In a pledge brokered by the U.S. government and issued by the White House on Wednesday, the Associated Press reported that AI companies have decided to voluntarily remove nudity images from AI learning datasets “where appropriate, in accordance with the purpose of the (AI) model.”
Adobe, Anthropic, and Cohere also joined the pledge.
The U.S. government is waging an extensive campaign to prevent image-based child sexual abuse and the creation of adult deepfake images without consent.
The White House Office of Science and Technology Policy said such images “have disproportionately targeted women, children and LGBTQ people, and are emerging as one of the fastest-growing harmful use cases of AI to date.”
Common Crowl, a nonprofit that collects data from public websites, also participated in the pledge in part.
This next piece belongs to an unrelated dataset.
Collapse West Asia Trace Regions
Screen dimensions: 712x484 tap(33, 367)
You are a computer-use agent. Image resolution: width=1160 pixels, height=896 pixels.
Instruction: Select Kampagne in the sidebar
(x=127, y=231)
Common Crawl is a key data store used for training AI chatbots and image generators, promising to work extensively to protect data from image-based sexual abuse, such as responsibly collecting data in the future.
On the same day, Meta, TikTok, Bumble, Discord, Match Group and others, including Microsoft, announced a series of voluntary principles to prevent image-based sexual abuse in a separate pledge linked to the 30th anniversary of the enactment of the U.S. Violence Against Women Act.